- Stated exercise: Copy out the full text about the 2016 Boodles Challenge below, word for word and in its original order.

Start Document excerpt

- Date: 21 – 25 June 2016
- Edition: 15th
- Category: Exhibition tournament
- Surface: Grass
- Location: Stoke Poges, Buckinghamshire United Kingdom
| Boodles Challenge |

= 2016 Boodles Challenge =

The 2016 Boodles Challenge was an exhibition tournament held before Wimbledon to serve as a warm-up to players. Taking place from 21 to 25 June 2016 at Stoke Park in London, it was the 15th edition of the Boodles Challenge. As with last year, no player was declared champion.

End Document excerpt
Start Source excerpt

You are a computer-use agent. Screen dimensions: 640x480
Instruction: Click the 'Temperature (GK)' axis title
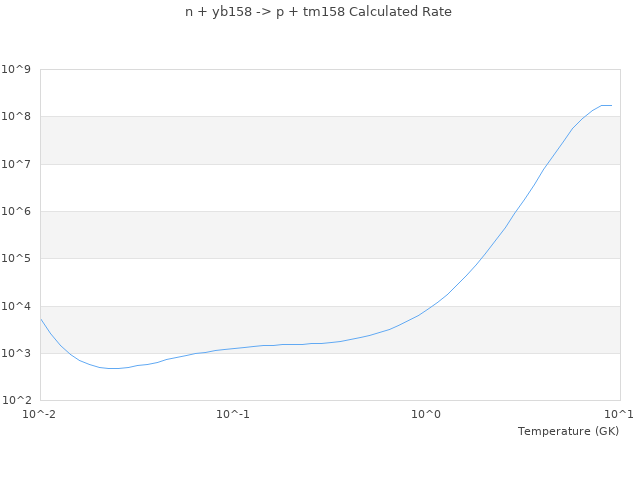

End Source excerpt

- Answer below:
- Date: 21 – 25 June 2016
- Edition: 15th
- Category: Exhibition tournament
- Surface: Grass
- Location: Stoke Poges, Buckinghamshire United Kingdom
| Boodles Challenge |

= 2016 Boodles Challenge =

The 2016 Boodles Challenge was an exhibition tournament held before Wimbledon to serve as a warm-up to players. Taking place from 21 to 25 June 2016 at Stoke Park in London, it was the 15th edition of the Boodles Challenge. As with last year, no player was declared champion.